What additional work is done in np.power
? Furthermore, how can I find an answer to these kind of questions myself?
The np. power() function computes exponents in Numpy. Python numpy. power() function enables us to perform the simple exponentiation like b to the power of n, and it also allows you to do this with large Numpy arrays.
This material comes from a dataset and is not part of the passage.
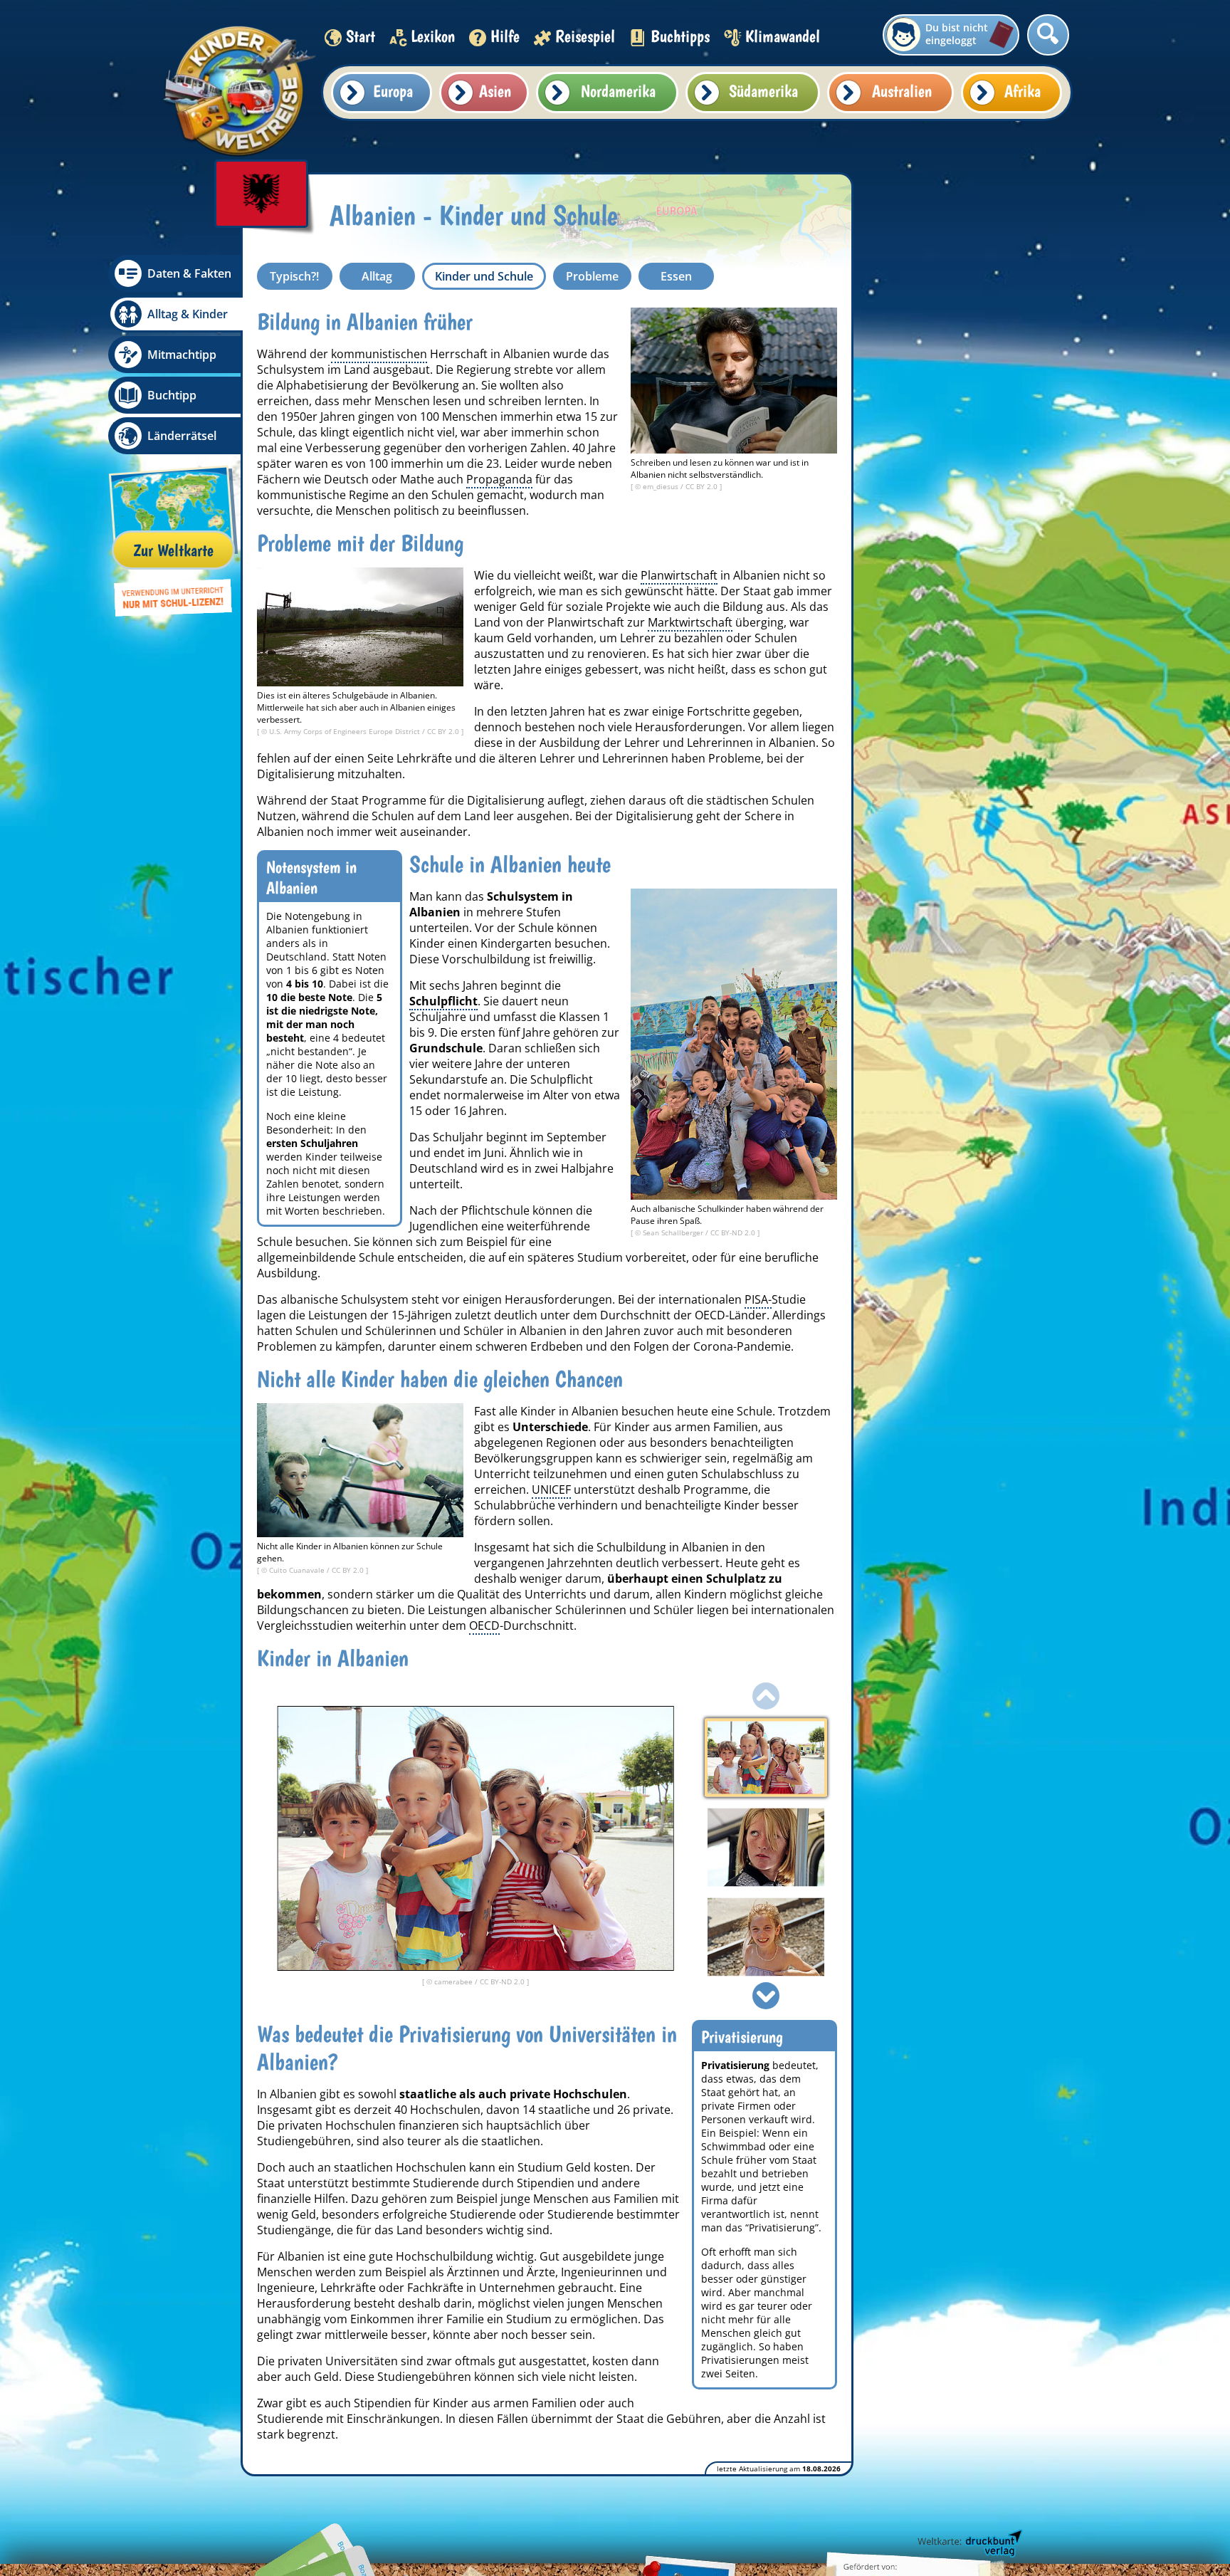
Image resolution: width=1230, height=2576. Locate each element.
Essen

power() in Python. numpy. power(arr1, arr2, out = None, where = True, casting = 'same_kind', order = 'K', dtype = None) : Array element from first array is raised to the power of element from second element(all happens element-wise).
Under the hood both expressions call the respective C functions pow
or exp
and log
and running a profiling on those in C++, without any numpy code, gives:
pow : 286 ms
exp(log) : 93 ms
This is consistent with the numpy timings. It thus seems like the primary difference is that the C function pow
is slower than exp(log)
.
Why? It seems that part of the reson is that the expressions are not equivalent for all input. For example, with negative a
and integer b
, power
works while exp(log)
fails:
>>> np.power(-2, 2)
4
>>> np.exp(2 * np.log(-2))
nan
Another example is 0 ** 0
:
>>> np.power(0, 0)
1
>>> np.exp(0 * np.log(0))
nan
Hence, the exp(log)
trick only works on a subset of inputs, while power
works on all (valid) inputs.
In addition to this, power
is guaranteed to give full precision according to the IEEE 754 standard, while exp(log)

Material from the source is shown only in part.